Baugher v. Willis, 48 Ill. App. 3d 128 (1977)

May 2, 1977 · Illinois Appellate Court · No. 13164
48 Ill. App. 3d 128

HAROLD P. BAUGHER, JR., Plaintiff-Appellant, v. ROBERT G. WILLIS, Defendant-Appellee.

Fourth District

No. 13164

Opinion filed May 2, 1977.

J. Richard Meno, of Denby, Dobbs & Meno, of Carlinville, and Samuel S. Blane, of Petersburg, for appellant.

R. G. Heckenkamp, of Heckenkamp & Fuiten, of Springfield, for appellee.

Mr. JUSTICE SCOTT

This is an appeal from the circuit court of Menard County which granted a motion of the defendant, Robert G. Willis, for summary judgment against the plaintiff, Harold P. Baugher, Jr., who had brought an action to recover damages for injuries he sustained in the course of his employment as a farm hand for the defendant.

On November 6,1972, the plaintiff lost a portion of his right foot when it became entangled with a revolving auger which was being used to elevate com from a pit which had been dug into the ground and in which *129corn had been deposited from farm wagons. The auger was operated by a power take-off attachment to a tractor.

The plaintiff had been an employee of the defendant for approximately two harvest seasons prior to the occurrence which resulted in his injury. The plaintiff was familiar with the operation of elevating the grain into the storage bin since this method had been used the entire time the plaintiff was employed by the defendant. In the fall of 1972 the plaintiff had been using this method for approximately 1 month prior to the day of the accident and on that particular day had unloaded approximately 20 wagons of grain.

The auger was portable and could be moved from location to location in order to fill the defendant’s bins. A power take-off was located to the rear of a tractor and the drive mechanism of the auger was attached to the power take-off by universal joints. The other end of the auger was lowered into the pit into which the corn was dumped by the plaintiff raising a door (on a large wagon with two doors) which permitted the corn to fall into the pit. The rate of speed and amount of the com so dumped into the pit was regulated by the raising and lowering of the wagon doors. Such raising and lowering was accomplished by turning a wheel on the doors. The auger (being 52 inches long and 8 inches in diameter) was entirely covered with the exception of the lower 3 feet. This portion of the auger had a protective device consisting of two 1-inch rods bent U-shaped so as to cover the 3-foot portion and the end of the auger. By the rods being so bent there were in effect four 1-inch rods equally spaced and running lengthwise along the lower 3 feet of the auger.

• TASK INSTRUCTIONS
Continue the Baugher v. Willis court opinion from the point where it stops.

• DATA EXTRACT

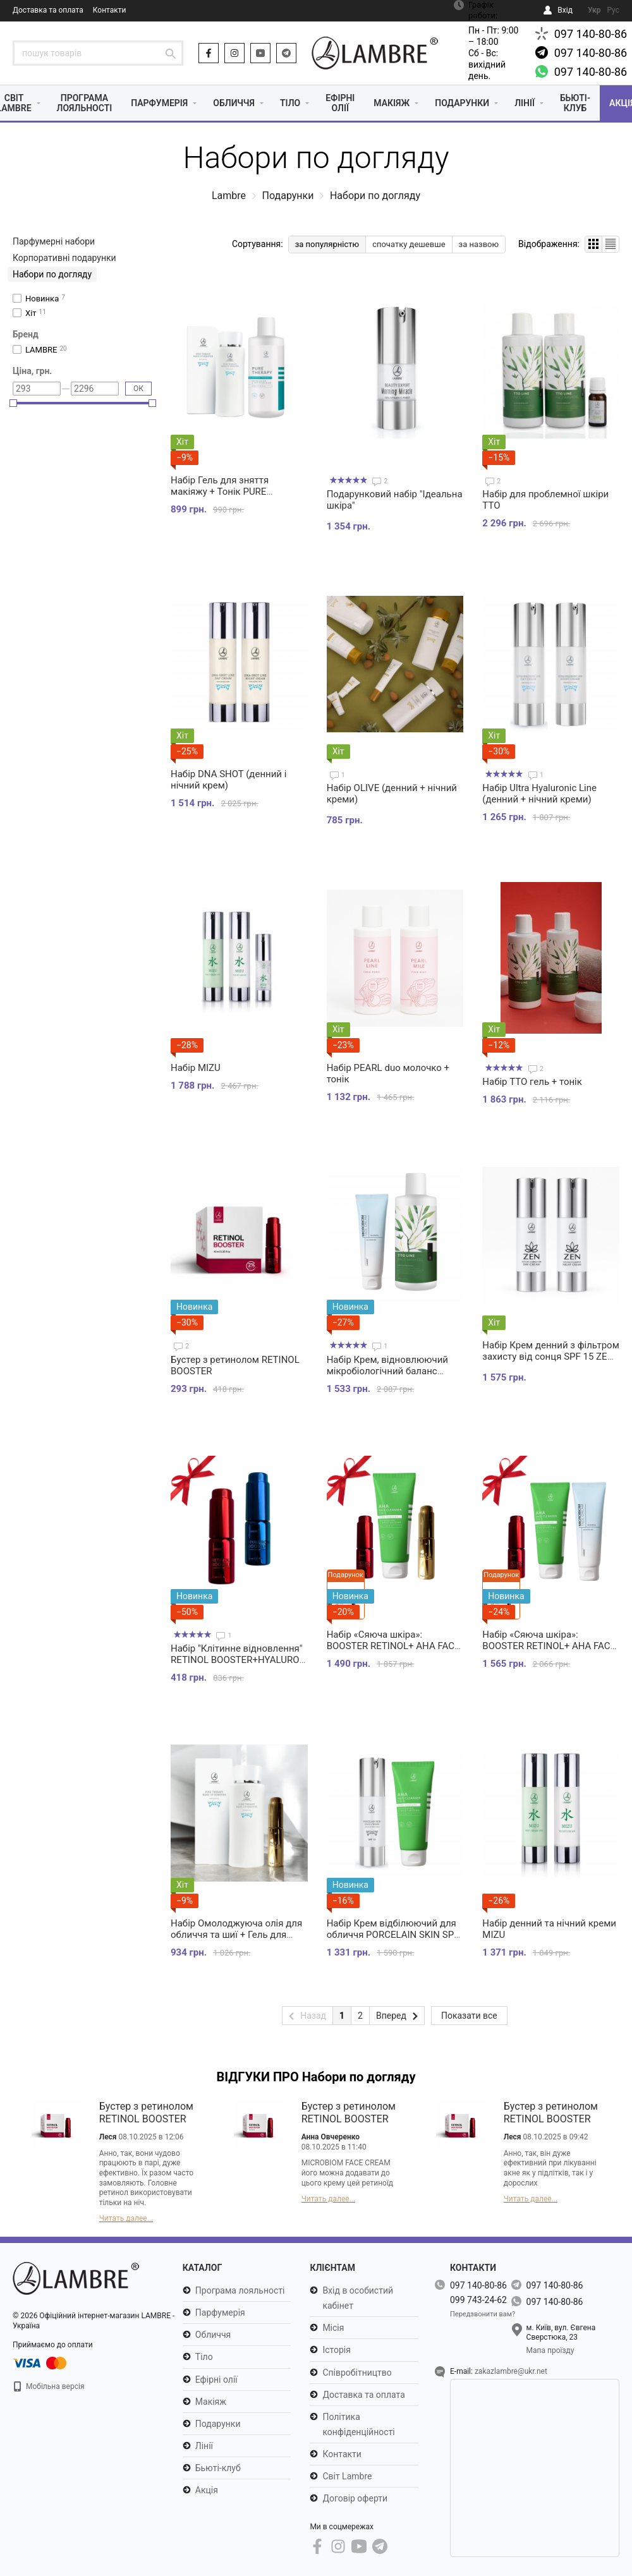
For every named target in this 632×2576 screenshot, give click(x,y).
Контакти (109, 10)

• ANSWER TO THIS EXERCISE
The farm wagon, tractor, auger, storage bin and all related mechanical devices were the personal property of the defendant and located on his real estate.

The auger could have been stopped by either turning off the tractor, the power source, or by disengaging the power take-off.

The plaintiff had been instructed in regard to the use of the auger and related equipment by the defendant. He had also been warned of the dangers of the equipment by the defendant, who cautioned him to keep his hands, feet and clothing out of the auger.

The plaintiff acknowledged that he was aware of the danger in using the auger but at approximately 4:30 p.m. on the day of the accident, while reaching a distance of approximately 2 feet for the purpose of shutting a door on a grain wagon, the plaintiff stepped into the revolving auger which was exposed sincé the pit was nearly empty. The plaintiff has no explanation as to how his foot became entangled in the auger, i.e., whether he slipped, or the edge of the pit gave way. He admits that he permitted the auger to keep revolving as he walked around the edge of *130the pit even though he could have pushed a lever disengaging the power take-off or cut off all power by turning the switch key on the tractor to an off position.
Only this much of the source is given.